> **What needs to be done**
Look through the material below. Copy every line with the string "Viewport" in it.

===== Records for the exercise

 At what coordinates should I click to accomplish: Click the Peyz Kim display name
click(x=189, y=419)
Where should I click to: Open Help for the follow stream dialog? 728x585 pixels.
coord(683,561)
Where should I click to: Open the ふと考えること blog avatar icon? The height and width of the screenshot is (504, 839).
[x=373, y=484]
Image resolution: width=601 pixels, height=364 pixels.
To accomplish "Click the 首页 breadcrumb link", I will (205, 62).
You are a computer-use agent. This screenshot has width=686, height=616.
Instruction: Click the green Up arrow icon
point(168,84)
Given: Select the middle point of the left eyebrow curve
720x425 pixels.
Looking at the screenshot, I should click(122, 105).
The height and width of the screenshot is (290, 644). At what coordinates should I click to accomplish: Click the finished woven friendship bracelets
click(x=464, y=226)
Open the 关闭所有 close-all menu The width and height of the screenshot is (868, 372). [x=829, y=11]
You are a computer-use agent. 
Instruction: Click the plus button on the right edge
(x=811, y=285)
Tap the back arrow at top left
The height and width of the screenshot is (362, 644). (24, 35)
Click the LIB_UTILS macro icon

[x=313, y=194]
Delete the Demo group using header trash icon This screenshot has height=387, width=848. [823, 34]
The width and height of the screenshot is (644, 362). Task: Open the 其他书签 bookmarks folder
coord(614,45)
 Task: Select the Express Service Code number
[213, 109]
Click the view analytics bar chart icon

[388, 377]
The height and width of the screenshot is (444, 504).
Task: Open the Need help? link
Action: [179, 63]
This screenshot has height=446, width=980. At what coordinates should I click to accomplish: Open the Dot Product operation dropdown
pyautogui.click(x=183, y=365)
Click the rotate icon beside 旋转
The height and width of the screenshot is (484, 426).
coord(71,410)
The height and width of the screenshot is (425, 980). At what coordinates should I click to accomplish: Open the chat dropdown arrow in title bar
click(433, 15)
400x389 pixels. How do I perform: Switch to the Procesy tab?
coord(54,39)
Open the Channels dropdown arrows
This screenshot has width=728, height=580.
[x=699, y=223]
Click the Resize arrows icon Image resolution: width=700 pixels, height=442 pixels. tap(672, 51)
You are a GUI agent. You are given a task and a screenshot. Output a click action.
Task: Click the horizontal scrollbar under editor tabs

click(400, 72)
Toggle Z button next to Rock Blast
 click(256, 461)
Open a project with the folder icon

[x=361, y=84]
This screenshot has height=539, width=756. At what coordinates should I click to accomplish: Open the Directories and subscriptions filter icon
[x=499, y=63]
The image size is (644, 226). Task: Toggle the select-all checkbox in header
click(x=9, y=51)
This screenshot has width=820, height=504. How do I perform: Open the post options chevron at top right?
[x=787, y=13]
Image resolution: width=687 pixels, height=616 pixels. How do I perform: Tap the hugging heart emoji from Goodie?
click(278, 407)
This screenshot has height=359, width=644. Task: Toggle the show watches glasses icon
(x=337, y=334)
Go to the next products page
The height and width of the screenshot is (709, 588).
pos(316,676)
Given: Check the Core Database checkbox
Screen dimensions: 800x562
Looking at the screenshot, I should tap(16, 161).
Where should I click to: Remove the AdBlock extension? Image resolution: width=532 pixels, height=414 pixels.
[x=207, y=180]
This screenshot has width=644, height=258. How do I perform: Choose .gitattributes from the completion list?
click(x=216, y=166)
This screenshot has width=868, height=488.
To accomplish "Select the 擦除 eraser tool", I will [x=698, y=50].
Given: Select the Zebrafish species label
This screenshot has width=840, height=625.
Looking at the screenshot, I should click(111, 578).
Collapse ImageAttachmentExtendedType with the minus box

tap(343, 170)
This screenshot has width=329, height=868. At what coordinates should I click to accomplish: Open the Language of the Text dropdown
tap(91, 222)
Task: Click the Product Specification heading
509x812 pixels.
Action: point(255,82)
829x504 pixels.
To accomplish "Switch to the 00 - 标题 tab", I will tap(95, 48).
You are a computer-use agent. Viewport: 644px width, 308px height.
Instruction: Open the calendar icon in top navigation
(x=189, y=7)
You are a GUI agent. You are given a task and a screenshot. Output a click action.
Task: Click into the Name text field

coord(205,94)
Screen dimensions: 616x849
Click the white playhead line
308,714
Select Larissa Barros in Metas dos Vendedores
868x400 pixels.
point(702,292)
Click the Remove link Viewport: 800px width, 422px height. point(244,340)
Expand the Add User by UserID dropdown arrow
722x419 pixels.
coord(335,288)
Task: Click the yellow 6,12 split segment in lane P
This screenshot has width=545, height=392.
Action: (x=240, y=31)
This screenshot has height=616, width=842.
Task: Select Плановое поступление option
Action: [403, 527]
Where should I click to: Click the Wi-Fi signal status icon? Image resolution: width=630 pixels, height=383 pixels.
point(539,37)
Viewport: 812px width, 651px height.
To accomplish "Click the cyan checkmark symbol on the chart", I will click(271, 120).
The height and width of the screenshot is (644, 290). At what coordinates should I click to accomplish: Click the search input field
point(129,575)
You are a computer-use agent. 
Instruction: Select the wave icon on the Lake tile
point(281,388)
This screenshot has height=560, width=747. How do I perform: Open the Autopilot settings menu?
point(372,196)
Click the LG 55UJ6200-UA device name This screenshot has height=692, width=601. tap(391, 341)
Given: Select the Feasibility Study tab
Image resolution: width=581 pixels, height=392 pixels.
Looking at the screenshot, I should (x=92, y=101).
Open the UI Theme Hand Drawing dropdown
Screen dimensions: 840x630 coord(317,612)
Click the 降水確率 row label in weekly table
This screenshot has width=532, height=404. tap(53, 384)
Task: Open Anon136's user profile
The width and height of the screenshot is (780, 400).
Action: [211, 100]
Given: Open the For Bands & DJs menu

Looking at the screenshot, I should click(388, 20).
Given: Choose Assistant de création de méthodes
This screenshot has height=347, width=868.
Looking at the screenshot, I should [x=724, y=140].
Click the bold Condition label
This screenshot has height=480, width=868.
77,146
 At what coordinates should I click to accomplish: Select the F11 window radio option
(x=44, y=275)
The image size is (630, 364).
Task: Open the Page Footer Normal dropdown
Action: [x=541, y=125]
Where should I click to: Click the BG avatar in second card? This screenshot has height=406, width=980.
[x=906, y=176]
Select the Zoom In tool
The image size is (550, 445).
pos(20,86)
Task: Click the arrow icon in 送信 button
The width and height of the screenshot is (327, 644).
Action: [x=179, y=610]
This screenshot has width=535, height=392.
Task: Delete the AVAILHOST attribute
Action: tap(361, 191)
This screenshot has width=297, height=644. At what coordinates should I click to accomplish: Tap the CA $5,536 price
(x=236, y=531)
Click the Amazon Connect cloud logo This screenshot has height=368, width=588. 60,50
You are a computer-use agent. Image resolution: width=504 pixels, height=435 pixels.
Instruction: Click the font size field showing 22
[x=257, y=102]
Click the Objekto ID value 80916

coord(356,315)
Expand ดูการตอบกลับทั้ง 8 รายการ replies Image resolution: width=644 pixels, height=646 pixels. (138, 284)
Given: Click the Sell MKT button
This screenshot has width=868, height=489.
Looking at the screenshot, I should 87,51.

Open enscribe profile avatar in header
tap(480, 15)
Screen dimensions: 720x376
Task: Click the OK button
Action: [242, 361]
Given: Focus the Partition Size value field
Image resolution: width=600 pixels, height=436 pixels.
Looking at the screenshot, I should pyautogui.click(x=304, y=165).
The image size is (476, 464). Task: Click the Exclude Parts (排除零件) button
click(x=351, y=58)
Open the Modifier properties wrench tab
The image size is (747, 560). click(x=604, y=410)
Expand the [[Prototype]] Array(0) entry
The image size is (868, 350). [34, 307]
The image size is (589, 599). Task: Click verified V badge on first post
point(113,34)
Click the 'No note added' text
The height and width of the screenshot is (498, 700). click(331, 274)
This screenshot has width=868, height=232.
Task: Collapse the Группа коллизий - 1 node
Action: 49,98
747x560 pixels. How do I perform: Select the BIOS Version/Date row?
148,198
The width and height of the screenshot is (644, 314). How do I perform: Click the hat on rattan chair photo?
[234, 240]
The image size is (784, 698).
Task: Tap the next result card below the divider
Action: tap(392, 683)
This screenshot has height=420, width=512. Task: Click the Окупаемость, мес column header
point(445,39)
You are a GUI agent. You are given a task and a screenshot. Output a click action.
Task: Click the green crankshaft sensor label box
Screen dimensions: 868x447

==========

> **Exercise answer**
You are a computer-use agent. Viewport: 644px width, 308px height.
Click the Remove link Viewport: 800px width, 422px height. point(244,340)
Viewport: 812px width, 651px height.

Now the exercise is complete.